Document segment |
Tuesday, April 5, 2011

On the Cusp (of Crazy)

After my month long love affair with my bad boy first kiss, I'd like to think that I was put on the map in terms of the 7th grade popularity rank. My gangley arms, crooked teeth, giant glasses and all around weird personality kept me right on the cusp of being popular, but I never quite made it there. However, that didn't stop me from dating above and beyond my social status, so when Joe asked me out -- correction, when Joe demanded we go out -- I clearly obliged. 





















As you can see, the newfound popularity was already getting to my head. I didn't even have enough time to truly fill my diary in that week on my intense feelings that had developed over four days. How did our flirtation begin? Why didn't I include his romantic declaration of love and proposal for my hand in going-out-dom? What was I going to wear to the dance? Were Joe and I going to get our french on?

So many unanswered questions!

Well, apparently all I needed to know was that dating out of your league has its downsides. For example, you become completely insane.




"He's my boyfriend and he's cooler than me." HA. 


Also, I don't want you guys to get the wrong impression about this track thing. I wasn't kidding about the gangley arms, and they were paired with some equally awkward and useless legs. I typically went to track in order to flirt with Joe, walk around the track a few times and then cry shin splints. I never ran in a single track meet the two years I was on the team.

Provided information |
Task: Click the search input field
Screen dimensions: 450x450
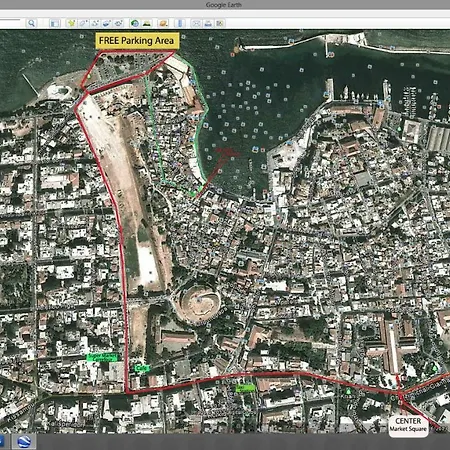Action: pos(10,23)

* * *

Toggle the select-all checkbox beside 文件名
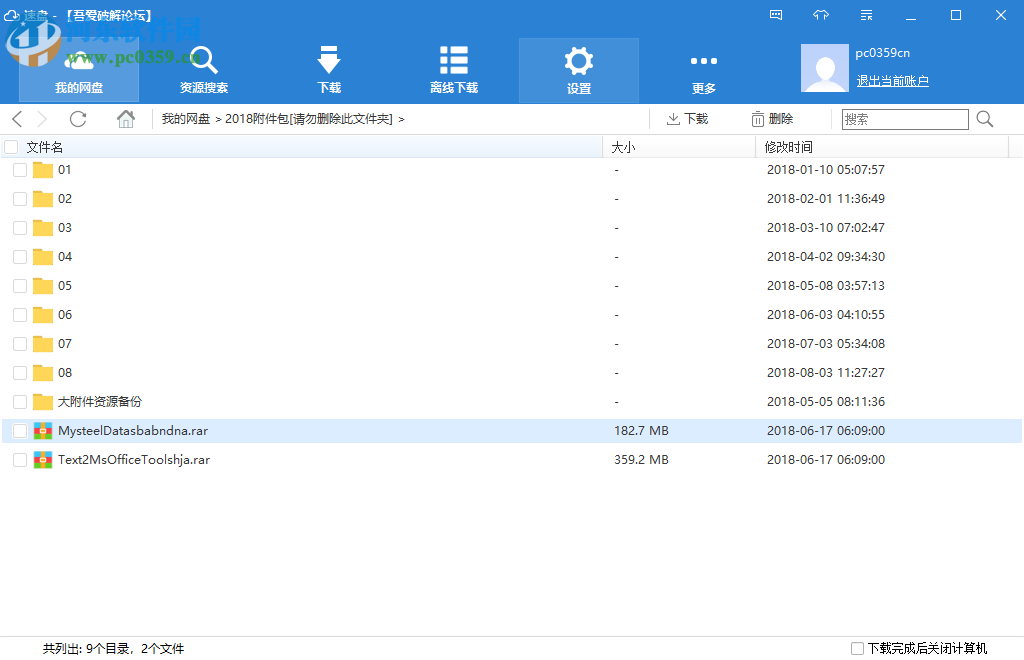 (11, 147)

---

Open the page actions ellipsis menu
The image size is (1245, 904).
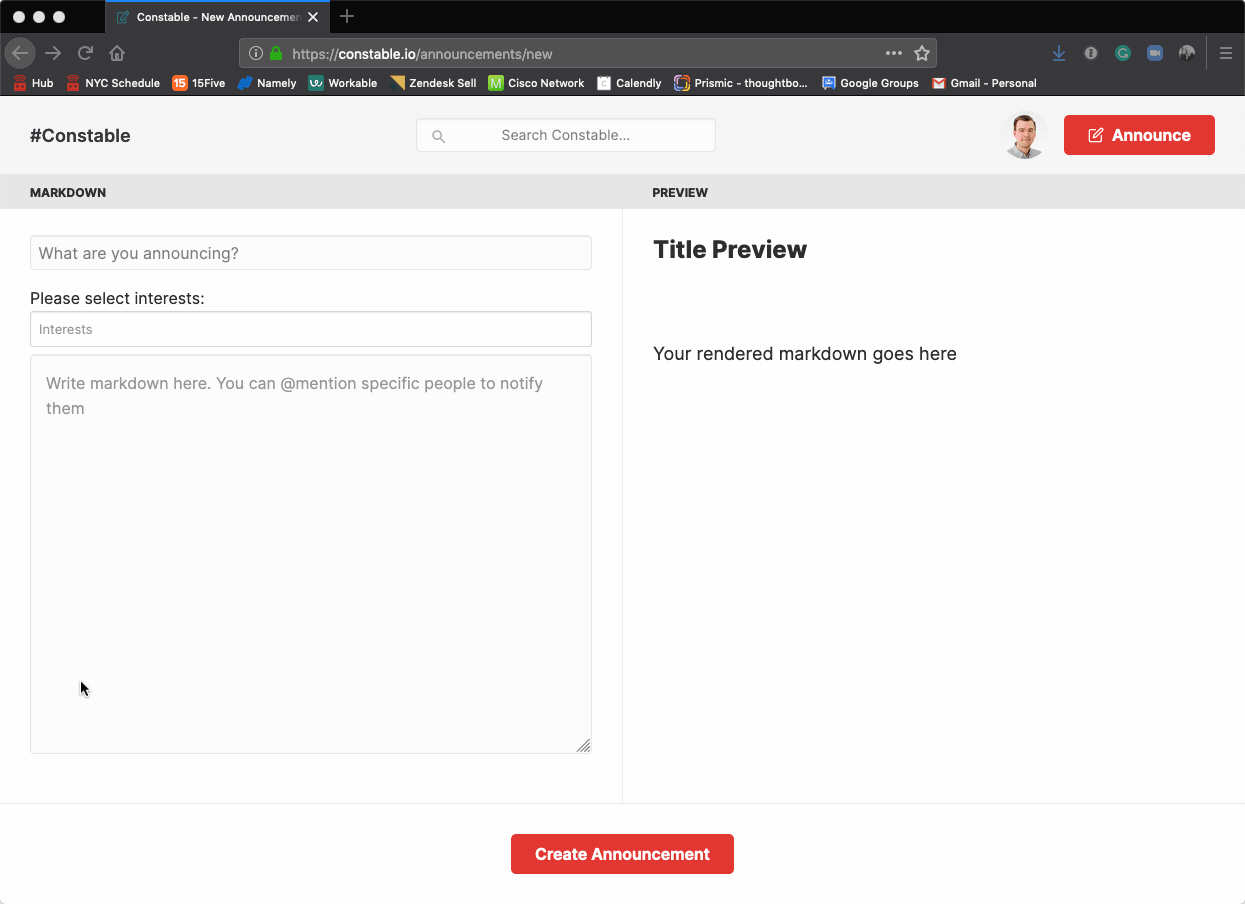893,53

Jobs |
[A] List every question the writer asks in the paragraph of the seventh-grade dating blog post that begins "As you can see".
[B] Proceed with the seventh-grade dating blog post, picking up after its closing sentence about never running in a track meet.

Outputs in order |
[A]
- How did our flirtation begin?
- Why didn't I include his romantic declaration of love and proposal for my hand in going-out-dom?
- What was I going to wear to the dance?
- Were Joe and I going to get our french on?

[B]
And yet somehow I wonder why I got cut from the softball team in high school after putting down my (metaphorical, because we weren't allowed to have them) pom-pons after I finished my big bad 8th grade year. 


Finally, I suppose I didn't trust my vow to overcome the three big relationship hurdles (ha, track pun) I was committing to if they were only in my diary. So I drew up a little contract, found a notary and made it official:

If I could go back, I would likely erase point number two. After all, this was the same girl who shoved shaving cream in my face and was all up on my men all the time.

(Confession: I distinctly remember requesting "The Boy is Mine" at school dances and singing it loudly and with attitude to my friends while standing extremely close to her. This may have gotten me pushed into lockers in high school, but I think it was worth it.)

Well I worked and worked to keep our relationship alive, but something still wasn't right. 


Perhaps my desperation to be the cool kid's girlfriend - even if he never spoke to me - was a bit of a turn off? Perhaps the fact that I justified calling him a million times a day by claiming that it wasn't that much if you divided it between his two parents' houses. Or perhaps that I stuck out like a sore thumb at the cool kid parties, because only one other person talked to me and half of them didn't know my name. 

But ya know what Joe? Despite all that, if god bestows a miracle upon my brush with popularity and allows you to put up with my pitiful self-esteem, then by golly! "Let's go out."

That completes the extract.